Ritorno oggi sui banchi del liceo
e dei lirici greci apro un libro
e leggo piano, lentamente e a caso:
l’elegiaco Mimnermo e il giambico Ipponatte
poi la divina Saffo tra i melici monodici
ed Alcmane ed Ibico tra i melici corali.
Ecco di ciascuno uno o più versi presi
sempre a caso nelle belle e snelle
traduzioni di Filippo Maria Pontani :
“E’, gioventù preziosa, come un sogno
Curva su me vicina al lume Arete
L’acqua fredda risuona tra le rame
Del melo e la radura un’ombra
Dormono i vertici dei monti e i baratri,
le balze e le forre e le creature
della terra bruna e i pampini,
graniti entro il segreto ombroso
dei tralci, danno fiore.” Che ve ne pare?

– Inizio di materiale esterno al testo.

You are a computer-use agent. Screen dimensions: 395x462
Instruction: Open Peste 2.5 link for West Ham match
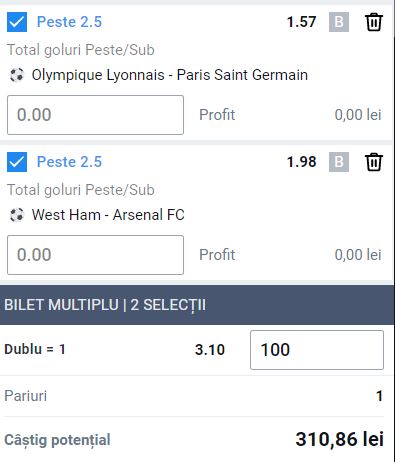[69, 162]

Versi semplici che s’intrecciano
tra loro quasi a comporre una poesia
anch’essa semplice ma pur vera
non di quelle con parole astruse
dove il soggetto quando presente
rincorre il predicato o dove il verbo
è mancante o sottointeso per non parlare
di concetti che violano la mente e la ragione!
Parlo per me s’intende e ripongo
pertanto e veloce il libro in un cassetto
e mi domando perché scrivere e leggere versacci?